The problem with using an electric motor is the rpm of the motor needs to be held at a fixed ratio to engine rpm If you want to use the stock pump with it's control valve to control fuel flow properly. If it's held at a constant rpm , at lower engine speeds or lower demand, it will have to bypass alot of fuel leading to heat . The bypass strategy and metering needs to be reconfigured for a constant rpm pump. A variable volume pump would be better for a constant rpm setup.
If you wanted to replace the current chain driven hpfp and run it with a motor, the hp needed to run the pump at a given rpm and pressure can be calculated using the hydraulic hp equation. But thats theoretical and doesn't take into account efficency of the pump and losses in the motor. Also keep in mind the duty cycle of the pump will affect the size of the motor. Ex. starter motors (decent power to weigth.
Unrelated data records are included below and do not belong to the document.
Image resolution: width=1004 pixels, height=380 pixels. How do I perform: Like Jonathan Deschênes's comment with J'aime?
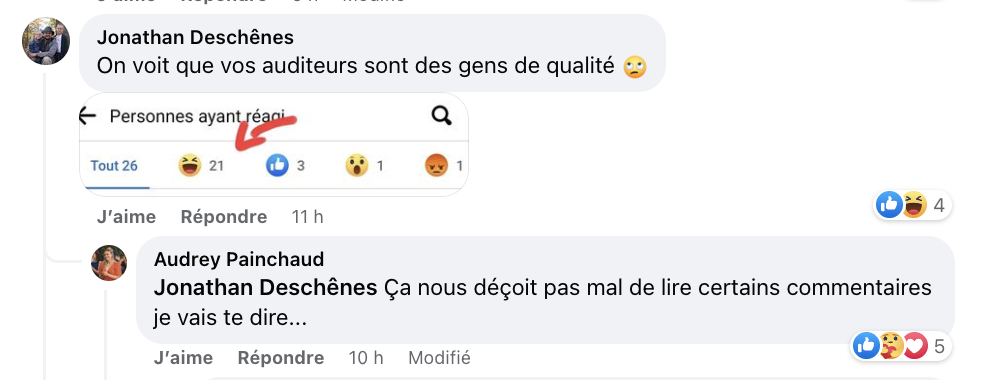point(126,217)
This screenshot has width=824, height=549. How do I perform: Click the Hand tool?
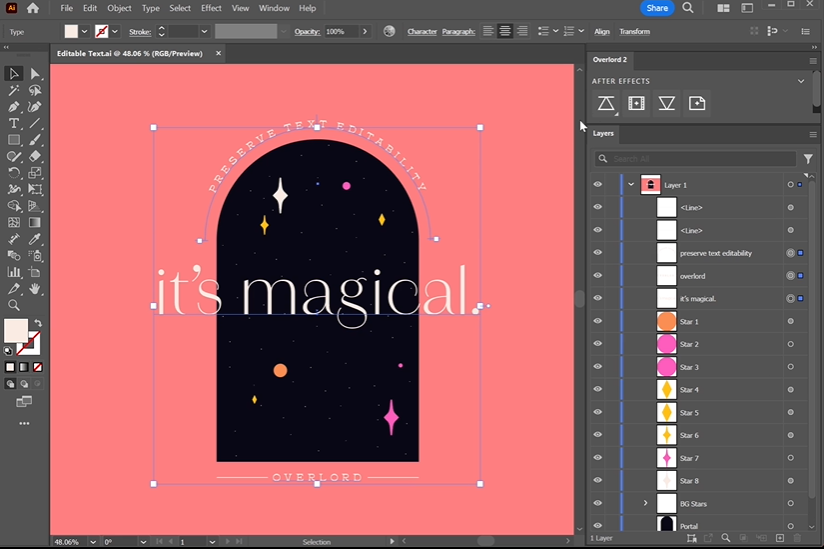tap(35, 289)

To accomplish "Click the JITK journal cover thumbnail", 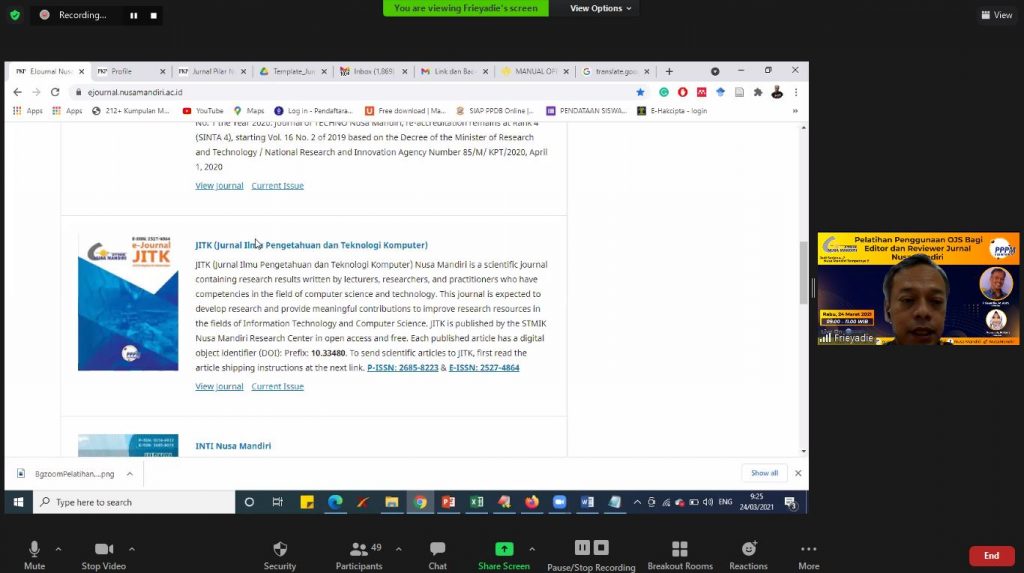I will click(128, 303).
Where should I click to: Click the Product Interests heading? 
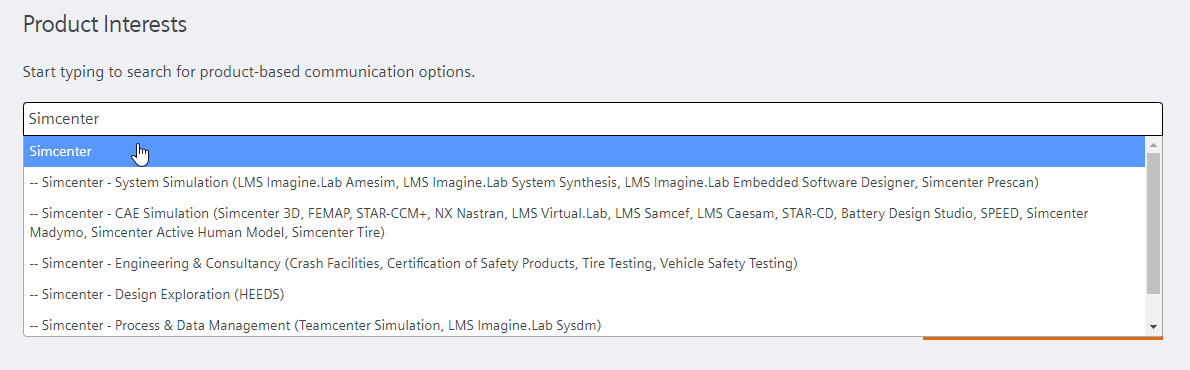pyautogui.click(x=105, y=24)
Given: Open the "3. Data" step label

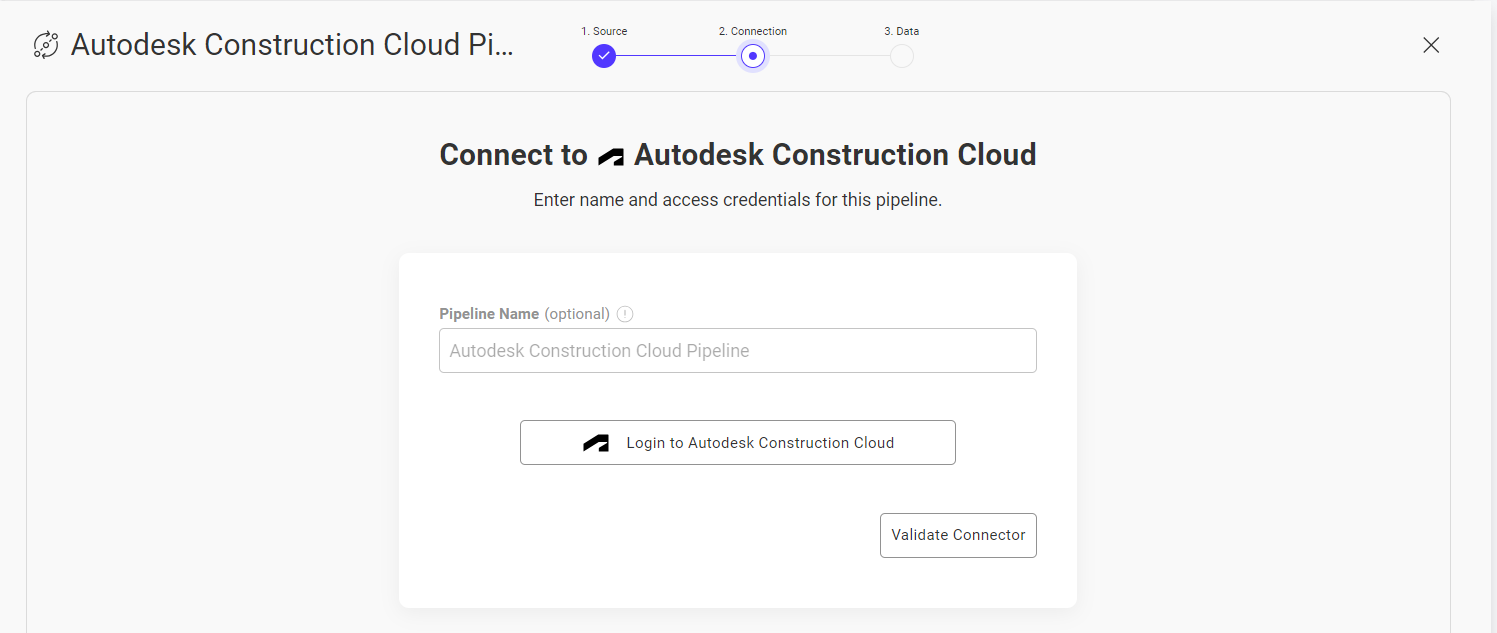Looking at the screenshot, I should click(x=901, y=31).
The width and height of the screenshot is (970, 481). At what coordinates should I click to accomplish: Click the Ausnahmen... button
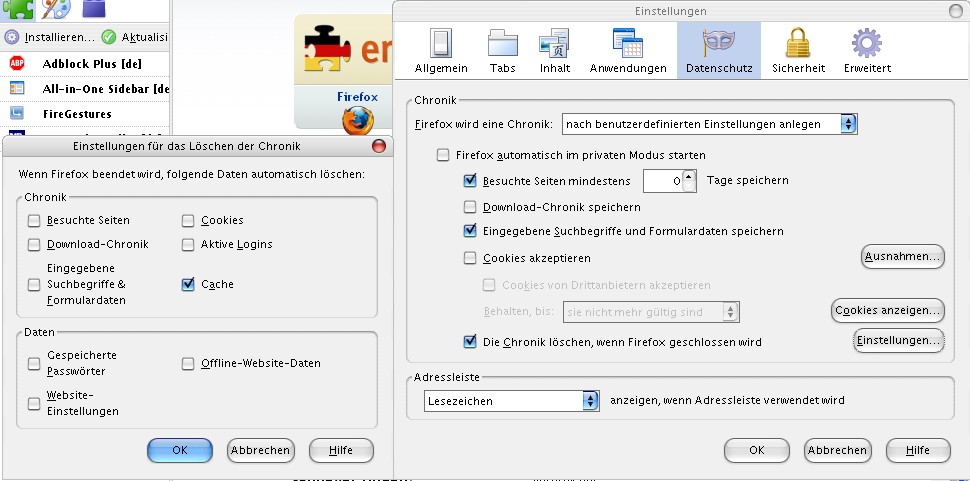pos(903,257)
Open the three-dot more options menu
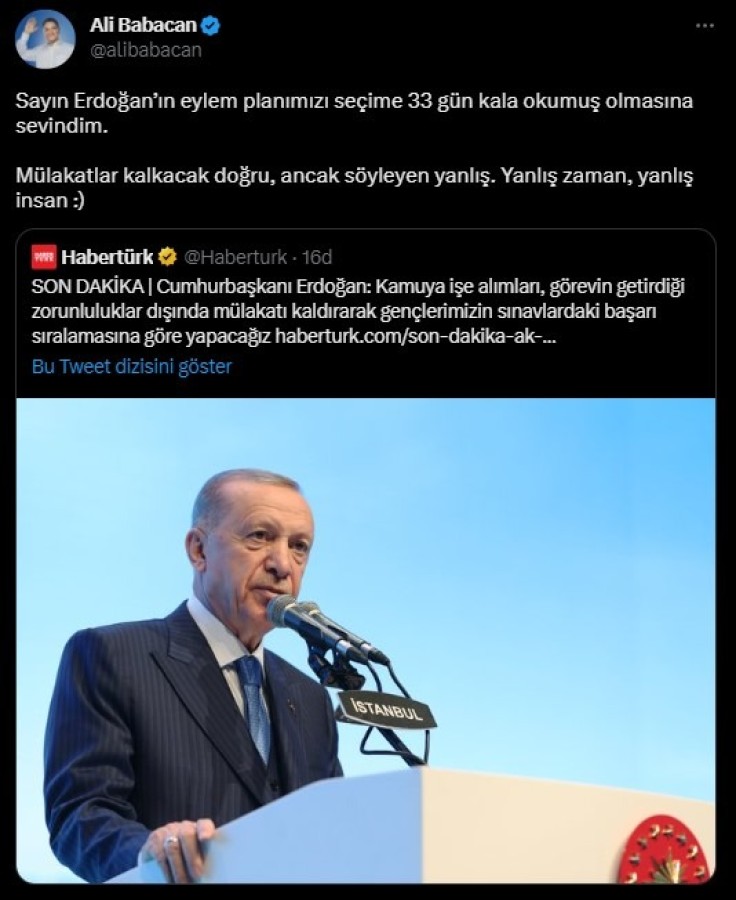Screen dimensions: 736x900 pos(704,26)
But a very short duty cycle). The shaft hp needed to drive the stock pump at 3000 psi and enough flow for 320 hp is a little under 1.5 hp. Again not exact but just to give you an idea that's a little over 1.1kw. At 12v and 100 percent conversion to shaft hp from the motor ( not possible ) that's 93 amps. Take into account inefficiencies your well over 100 amps. The alternator would need to be upgraded for that load and the battery as well.
If it's a supplemental pump in parallel with with the stock one, the wattage needed to drive the pump is going to depend on alot more factors ( target hp, target rail pressure, duty cycle, efficiency, etc) . Either way alot of things need to be considered with an electric driven pump. You can start to see why mechanical drives have a serious advantage over electric when it comes to transfering energy. This is also why mechanical fuel pumps are almost necessary for large hp applications.